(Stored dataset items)

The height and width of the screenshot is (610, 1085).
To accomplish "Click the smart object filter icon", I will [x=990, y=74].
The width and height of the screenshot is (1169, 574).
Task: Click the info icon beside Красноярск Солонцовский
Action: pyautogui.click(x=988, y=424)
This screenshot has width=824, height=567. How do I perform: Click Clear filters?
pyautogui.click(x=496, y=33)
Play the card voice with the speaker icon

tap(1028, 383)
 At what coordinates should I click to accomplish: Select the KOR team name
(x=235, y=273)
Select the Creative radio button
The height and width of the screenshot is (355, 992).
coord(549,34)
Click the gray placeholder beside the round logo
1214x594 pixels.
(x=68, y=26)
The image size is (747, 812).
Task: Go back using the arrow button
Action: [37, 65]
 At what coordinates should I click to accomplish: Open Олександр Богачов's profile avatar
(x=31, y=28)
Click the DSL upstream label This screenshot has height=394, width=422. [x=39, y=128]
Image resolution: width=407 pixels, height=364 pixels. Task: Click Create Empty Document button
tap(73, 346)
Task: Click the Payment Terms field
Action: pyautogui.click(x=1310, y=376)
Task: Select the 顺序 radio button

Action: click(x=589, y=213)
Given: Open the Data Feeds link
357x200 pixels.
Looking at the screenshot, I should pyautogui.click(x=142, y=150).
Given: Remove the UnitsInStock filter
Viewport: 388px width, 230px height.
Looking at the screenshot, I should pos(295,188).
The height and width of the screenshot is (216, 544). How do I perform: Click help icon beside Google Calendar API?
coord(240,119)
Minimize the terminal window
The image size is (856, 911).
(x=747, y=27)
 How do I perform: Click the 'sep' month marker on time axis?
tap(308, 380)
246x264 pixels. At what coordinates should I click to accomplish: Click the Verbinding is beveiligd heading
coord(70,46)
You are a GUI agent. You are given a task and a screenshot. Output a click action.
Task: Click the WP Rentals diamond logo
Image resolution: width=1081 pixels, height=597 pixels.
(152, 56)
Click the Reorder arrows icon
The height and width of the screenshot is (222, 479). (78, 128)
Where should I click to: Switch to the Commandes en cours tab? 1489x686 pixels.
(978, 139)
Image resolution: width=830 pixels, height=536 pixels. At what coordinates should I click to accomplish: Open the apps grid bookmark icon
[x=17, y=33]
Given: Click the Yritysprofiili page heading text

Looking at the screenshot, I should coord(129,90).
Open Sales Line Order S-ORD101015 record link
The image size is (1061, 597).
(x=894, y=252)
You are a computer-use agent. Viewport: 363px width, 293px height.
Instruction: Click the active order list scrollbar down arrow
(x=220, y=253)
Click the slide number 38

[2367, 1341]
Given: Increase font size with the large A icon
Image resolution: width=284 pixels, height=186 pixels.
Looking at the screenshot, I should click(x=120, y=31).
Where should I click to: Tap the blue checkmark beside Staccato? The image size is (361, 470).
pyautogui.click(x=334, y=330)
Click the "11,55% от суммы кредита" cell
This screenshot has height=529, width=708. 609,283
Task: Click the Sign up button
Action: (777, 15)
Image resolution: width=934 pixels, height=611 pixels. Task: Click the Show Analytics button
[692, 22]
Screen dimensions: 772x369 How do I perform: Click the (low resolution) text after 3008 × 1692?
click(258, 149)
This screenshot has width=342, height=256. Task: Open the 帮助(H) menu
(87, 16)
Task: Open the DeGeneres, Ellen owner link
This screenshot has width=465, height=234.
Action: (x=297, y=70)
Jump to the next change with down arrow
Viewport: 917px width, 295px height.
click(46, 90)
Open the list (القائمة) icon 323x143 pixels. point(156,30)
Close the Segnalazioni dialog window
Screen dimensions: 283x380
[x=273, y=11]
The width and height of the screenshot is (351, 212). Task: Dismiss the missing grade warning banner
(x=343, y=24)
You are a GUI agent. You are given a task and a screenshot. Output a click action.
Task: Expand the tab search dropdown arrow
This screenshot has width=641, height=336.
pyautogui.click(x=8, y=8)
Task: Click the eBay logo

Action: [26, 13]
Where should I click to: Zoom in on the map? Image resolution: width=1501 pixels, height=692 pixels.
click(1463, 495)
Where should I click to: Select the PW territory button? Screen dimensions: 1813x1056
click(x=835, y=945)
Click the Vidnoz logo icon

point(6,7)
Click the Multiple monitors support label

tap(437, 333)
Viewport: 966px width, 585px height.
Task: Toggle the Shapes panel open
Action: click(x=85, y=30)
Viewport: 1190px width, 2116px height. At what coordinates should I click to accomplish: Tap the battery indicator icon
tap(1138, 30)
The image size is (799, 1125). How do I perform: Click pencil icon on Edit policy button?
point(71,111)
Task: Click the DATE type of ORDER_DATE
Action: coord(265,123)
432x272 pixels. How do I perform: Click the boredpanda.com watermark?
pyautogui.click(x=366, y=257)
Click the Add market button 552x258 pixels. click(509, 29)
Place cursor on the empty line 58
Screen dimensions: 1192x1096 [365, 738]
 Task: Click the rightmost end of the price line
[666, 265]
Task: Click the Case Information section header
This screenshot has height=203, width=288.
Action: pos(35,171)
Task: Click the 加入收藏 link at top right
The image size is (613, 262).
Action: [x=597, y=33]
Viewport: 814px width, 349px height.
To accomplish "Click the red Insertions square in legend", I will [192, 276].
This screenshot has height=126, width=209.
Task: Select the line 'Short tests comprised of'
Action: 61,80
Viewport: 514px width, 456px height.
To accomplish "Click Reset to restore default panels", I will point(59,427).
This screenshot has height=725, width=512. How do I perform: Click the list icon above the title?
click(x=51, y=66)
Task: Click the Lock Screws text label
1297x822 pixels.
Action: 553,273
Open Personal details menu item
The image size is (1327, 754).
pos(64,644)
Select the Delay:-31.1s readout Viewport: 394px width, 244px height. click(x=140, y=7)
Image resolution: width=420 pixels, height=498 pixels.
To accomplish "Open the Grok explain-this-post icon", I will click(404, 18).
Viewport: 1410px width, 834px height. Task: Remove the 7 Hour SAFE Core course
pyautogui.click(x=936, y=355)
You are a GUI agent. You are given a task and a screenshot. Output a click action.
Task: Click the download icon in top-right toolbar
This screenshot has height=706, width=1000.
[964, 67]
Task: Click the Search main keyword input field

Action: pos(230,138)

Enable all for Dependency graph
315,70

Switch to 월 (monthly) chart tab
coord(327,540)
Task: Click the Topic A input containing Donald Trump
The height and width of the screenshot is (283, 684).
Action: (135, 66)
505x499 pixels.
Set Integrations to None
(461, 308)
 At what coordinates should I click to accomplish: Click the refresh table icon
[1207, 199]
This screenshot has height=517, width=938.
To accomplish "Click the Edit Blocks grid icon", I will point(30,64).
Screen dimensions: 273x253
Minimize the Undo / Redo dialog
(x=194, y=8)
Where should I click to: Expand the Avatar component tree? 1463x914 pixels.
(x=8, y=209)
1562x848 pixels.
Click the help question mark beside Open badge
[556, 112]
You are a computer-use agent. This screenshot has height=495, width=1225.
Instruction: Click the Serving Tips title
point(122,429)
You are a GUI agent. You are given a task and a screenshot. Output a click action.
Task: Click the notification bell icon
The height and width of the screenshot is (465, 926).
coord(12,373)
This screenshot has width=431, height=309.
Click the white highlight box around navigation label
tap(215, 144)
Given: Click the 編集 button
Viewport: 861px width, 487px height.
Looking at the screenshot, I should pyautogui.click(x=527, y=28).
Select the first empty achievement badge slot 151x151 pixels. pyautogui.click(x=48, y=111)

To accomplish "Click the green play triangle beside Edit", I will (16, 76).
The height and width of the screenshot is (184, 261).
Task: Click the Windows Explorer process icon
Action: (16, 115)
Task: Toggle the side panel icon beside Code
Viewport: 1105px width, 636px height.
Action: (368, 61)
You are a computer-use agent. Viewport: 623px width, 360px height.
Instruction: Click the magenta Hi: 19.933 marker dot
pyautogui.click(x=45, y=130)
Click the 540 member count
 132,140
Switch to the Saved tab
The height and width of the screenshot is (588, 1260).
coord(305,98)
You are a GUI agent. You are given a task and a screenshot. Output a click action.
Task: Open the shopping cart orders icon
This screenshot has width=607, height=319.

● **Prompt**: Give only the number of lines in the entries that contain "link".

● **Answer**: 4